SUPPLIED MATERIAL »
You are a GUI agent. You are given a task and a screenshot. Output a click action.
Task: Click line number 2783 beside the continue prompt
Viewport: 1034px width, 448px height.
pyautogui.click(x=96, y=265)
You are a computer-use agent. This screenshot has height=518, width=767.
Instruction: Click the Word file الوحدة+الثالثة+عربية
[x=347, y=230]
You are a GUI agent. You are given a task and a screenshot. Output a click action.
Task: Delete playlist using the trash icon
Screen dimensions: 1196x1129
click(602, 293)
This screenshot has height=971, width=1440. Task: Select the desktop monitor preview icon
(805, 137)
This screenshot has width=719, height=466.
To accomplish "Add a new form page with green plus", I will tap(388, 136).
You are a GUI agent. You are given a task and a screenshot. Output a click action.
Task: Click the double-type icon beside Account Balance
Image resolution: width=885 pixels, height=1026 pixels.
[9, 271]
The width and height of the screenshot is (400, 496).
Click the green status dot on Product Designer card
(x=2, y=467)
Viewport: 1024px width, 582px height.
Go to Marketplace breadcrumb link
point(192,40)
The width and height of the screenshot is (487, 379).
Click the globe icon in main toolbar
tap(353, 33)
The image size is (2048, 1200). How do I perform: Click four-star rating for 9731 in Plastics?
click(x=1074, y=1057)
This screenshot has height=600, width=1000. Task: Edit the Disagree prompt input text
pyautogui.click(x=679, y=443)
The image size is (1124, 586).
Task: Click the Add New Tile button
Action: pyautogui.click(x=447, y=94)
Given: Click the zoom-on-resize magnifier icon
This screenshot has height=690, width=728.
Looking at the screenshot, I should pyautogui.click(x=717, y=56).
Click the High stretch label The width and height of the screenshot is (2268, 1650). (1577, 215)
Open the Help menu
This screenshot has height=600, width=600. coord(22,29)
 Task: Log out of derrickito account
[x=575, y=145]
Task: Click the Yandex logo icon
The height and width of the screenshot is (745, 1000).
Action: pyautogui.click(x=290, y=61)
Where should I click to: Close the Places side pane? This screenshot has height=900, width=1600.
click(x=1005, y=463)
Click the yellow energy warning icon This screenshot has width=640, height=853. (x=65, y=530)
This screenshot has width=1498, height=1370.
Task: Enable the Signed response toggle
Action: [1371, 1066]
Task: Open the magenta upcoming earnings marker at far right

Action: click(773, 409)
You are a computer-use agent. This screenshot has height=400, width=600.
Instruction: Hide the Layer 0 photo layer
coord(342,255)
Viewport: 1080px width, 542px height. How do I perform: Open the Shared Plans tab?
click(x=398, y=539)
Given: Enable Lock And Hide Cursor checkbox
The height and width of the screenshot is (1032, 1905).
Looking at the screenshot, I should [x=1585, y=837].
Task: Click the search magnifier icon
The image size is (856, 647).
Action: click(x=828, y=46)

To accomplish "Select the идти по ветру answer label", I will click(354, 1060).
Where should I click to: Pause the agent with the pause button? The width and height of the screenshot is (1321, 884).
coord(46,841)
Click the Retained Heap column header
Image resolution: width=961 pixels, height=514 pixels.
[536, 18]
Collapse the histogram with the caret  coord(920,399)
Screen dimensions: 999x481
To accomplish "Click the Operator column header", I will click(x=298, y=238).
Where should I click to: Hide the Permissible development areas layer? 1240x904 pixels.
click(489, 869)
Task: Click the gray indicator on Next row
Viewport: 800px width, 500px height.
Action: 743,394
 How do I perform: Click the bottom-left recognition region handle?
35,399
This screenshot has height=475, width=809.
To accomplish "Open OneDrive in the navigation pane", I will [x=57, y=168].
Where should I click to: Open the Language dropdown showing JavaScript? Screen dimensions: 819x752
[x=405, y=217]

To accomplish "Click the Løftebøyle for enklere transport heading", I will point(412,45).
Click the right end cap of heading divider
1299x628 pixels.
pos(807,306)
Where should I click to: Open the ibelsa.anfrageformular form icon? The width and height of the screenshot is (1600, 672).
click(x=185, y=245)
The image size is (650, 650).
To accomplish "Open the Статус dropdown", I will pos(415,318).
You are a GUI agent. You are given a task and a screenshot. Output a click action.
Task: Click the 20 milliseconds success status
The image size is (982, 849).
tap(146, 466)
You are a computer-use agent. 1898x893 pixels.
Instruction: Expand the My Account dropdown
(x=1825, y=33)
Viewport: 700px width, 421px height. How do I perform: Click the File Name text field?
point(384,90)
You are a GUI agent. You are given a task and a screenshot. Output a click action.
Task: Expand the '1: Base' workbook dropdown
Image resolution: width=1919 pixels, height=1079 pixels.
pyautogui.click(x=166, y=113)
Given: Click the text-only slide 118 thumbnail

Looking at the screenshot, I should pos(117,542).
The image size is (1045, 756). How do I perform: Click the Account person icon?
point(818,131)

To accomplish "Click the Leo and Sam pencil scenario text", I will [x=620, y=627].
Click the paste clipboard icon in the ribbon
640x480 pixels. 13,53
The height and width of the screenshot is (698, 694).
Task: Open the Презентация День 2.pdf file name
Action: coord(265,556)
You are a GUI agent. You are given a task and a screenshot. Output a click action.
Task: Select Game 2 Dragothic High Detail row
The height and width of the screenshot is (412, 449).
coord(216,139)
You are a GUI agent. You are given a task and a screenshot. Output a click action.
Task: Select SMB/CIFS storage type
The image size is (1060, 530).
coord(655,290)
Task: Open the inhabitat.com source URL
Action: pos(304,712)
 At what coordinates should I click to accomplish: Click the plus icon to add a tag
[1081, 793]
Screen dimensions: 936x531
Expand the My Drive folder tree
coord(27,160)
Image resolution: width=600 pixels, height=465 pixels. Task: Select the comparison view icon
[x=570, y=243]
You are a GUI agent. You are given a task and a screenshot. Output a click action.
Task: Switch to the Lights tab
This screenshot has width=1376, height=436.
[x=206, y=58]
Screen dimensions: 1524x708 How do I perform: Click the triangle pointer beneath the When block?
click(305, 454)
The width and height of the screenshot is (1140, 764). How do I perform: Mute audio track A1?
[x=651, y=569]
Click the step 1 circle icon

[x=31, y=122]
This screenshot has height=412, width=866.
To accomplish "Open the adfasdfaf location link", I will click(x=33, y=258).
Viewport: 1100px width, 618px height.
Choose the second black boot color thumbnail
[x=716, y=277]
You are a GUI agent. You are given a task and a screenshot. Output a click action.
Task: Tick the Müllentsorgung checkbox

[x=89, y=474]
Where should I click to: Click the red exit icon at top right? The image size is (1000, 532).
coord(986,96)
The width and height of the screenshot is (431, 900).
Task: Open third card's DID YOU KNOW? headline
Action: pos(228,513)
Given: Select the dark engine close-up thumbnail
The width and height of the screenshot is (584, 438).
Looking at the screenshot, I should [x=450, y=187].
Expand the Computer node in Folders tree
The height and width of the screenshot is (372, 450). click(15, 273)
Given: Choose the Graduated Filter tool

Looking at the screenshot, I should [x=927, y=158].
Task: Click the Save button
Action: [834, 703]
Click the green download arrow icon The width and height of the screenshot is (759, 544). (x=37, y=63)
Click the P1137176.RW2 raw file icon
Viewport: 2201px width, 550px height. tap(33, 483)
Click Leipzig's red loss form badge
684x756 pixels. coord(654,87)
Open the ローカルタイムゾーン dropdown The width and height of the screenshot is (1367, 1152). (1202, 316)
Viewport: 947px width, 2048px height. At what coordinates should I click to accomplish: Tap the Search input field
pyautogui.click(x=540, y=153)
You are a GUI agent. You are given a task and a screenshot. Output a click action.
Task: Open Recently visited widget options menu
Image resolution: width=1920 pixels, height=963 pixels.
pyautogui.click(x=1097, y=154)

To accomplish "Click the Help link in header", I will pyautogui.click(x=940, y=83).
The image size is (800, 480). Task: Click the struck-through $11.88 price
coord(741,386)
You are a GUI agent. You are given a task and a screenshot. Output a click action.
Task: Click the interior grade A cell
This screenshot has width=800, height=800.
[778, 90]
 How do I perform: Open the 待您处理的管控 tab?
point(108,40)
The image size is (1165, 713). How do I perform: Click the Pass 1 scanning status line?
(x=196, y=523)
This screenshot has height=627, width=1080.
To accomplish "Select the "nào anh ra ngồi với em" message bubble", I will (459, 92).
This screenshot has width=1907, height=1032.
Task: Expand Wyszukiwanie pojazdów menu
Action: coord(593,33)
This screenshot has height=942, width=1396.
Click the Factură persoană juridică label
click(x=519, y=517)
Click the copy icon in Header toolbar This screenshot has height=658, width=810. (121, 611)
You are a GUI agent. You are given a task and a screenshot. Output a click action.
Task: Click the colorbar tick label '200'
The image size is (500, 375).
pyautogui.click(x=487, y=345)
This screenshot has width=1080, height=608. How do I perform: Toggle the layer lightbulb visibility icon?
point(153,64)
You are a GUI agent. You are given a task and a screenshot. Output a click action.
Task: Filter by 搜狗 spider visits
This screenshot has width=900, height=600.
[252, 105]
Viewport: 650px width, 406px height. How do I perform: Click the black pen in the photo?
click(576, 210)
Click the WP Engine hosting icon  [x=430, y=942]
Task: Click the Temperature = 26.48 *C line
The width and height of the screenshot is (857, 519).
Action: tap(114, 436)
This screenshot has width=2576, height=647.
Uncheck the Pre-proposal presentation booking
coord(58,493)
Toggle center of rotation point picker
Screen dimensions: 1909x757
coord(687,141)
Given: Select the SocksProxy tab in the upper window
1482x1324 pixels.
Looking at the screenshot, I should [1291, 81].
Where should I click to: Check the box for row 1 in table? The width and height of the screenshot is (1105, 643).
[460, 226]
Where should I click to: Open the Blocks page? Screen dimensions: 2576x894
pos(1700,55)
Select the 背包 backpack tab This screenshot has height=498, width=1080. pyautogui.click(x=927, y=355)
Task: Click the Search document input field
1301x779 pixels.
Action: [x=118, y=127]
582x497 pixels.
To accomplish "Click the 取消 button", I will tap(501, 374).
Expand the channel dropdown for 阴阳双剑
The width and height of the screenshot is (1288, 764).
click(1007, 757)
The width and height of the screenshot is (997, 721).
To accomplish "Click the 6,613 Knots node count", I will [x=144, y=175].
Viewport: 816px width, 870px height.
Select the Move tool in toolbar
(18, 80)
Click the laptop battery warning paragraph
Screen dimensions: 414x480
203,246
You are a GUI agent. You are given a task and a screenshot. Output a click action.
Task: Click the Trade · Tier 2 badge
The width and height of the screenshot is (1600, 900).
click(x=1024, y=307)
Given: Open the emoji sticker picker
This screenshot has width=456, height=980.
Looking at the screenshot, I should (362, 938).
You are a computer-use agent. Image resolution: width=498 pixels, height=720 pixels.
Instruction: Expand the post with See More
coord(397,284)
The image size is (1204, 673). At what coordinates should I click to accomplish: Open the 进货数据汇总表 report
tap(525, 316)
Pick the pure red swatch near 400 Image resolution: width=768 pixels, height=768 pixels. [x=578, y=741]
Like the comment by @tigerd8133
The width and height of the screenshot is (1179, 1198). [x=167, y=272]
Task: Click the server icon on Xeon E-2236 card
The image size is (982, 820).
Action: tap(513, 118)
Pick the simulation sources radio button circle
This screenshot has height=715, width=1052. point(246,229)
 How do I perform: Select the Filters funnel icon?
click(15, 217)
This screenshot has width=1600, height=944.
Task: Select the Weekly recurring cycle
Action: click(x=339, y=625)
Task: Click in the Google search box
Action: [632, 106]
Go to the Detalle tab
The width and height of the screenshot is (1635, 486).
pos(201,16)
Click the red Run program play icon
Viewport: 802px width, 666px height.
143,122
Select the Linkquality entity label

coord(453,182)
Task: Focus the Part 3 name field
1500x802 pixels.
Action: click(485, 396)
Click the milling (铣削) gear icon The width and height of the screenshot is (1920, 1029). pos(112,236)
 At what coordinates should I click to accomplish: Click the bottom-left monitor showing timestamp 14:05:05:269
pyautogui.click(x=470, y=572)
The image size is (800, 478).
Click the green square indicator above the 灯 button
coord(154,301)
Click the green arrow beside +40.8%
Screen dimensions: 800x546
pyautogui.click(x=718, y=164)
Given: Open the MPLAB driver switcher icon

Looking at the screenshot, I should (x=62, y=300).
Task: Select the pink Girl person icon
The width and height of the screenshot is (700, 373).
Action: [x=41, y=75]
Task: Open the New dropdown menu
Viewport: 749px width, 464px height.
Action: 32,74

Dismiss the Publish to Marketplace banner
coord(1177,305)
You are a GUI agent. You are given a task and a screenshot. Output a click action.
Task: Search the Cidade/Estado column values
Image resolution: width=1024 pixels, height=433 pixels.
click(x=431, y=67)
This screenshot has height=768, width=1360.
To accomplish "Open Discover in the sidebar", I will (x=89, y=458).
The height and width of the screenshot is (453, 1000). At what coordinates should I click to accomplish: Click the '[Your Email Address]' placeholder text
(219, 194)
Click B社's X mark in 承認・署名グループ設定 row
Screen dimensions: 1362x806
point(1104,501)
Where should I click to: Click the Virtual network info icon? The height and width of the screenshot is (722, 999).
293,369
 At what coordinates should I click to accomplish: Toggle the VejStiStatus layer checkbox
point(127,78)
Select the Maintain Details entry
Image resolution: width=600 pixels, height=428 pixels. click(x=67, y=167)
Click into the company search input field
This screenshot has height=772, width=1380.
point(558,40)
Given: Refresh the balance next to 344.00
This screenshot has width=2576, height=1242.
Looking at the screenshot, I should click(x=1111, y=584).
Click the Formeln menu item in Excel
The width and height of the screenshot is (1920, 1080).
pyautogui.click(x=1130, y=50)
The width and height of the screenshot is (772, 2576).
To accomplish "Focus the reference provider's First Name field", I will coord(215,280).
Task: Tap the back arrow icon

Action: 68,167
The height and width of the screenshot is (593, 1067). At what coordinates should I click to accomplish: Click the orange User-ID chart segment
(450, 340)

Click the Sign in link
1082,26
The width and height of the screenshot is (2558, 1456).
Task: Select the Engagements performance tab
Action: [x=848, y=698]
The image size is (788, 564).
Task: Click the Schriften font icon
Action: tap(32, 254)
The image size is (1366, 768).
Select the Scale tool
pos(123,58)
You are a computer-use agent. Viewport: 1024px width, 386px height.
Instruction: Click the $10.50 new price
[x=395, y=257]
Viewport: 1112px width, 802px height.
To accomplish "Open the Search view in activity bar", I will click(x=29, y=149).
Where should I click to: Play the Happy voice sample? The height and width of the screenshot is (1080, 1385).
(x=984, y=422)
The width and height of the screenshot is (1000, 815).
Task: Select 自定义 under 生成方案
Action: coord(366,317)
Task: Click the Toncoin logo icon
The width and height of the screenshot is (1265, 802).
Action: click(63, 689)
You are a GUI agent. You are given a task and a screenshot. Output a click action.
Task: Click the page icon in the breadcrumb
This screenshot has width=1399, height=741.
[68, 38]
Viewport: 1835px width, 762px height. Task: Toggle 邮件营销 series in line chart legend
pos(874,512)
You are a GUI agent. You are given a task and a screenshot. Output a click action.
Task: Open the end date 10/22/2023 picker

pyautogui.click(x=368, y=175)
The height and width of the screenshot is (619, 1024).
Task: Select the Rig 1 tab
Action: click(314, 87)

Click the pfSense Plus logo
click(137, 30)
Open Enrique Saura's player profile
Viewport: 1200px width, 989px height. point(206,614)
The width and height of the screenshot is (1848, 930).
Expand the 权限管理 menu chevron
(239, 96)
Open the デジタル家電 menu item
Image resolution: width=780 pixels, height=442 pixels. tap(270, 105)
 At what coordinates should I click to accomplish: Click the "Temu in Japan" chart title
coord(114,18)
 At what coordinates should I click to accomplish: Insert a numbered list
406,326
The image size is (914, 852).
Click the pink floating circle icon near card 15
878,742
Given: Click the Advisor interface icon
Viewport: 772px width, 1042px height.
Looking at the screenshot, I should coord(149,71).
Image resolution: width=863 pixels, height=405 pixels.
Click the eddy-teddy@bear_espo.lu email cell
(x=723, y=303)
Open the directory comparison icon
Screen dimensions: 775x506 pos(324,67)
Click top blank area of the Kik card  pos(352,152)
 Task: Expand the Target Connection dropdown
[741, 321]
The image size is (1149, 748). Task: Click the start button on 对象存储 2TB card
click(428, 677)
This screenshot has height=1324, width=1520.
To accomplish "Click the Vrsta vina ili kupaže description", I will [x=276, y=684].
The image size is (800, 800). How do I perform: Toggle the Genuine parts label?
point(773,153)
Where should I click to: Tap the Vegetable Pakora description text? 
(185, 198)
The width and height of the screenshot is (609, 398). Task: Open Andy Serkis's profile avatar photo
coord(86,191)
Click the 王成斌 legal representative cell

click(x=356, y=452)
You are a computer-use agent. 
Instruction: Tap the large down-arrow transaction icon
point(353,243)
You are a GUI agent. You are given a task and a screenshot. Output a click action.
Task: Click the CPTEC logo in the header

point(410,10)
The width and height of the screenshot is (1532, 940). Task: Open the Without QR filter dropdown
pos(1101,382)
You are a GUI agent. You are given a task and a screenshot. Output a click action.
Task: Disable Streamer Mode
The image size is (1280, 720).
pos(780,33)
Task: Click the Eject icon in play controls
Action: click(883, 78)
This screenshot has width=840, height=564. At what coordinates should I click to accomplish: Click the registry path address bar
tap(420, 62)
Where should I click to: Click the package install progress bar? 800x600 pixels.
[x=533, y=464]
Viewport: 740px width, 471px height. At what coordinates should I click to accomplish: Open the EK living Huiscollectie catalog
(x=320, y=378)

REQUIRED ACTION » Above are the records. Copy the lines beginning at the one that has "Click the laptop battery warning paragraph" and ending with the one that has "Task: Click the Trade · Tier 2 badge", unchanged.

FINAL ANSWER »
Click the laptop battery warning paragraph
Screen dimensions: 414x480
203,246
You are a GUI agent. You are given a task and a screenshot. Output a click action.
Task: Click the Trade · Tier 2 badge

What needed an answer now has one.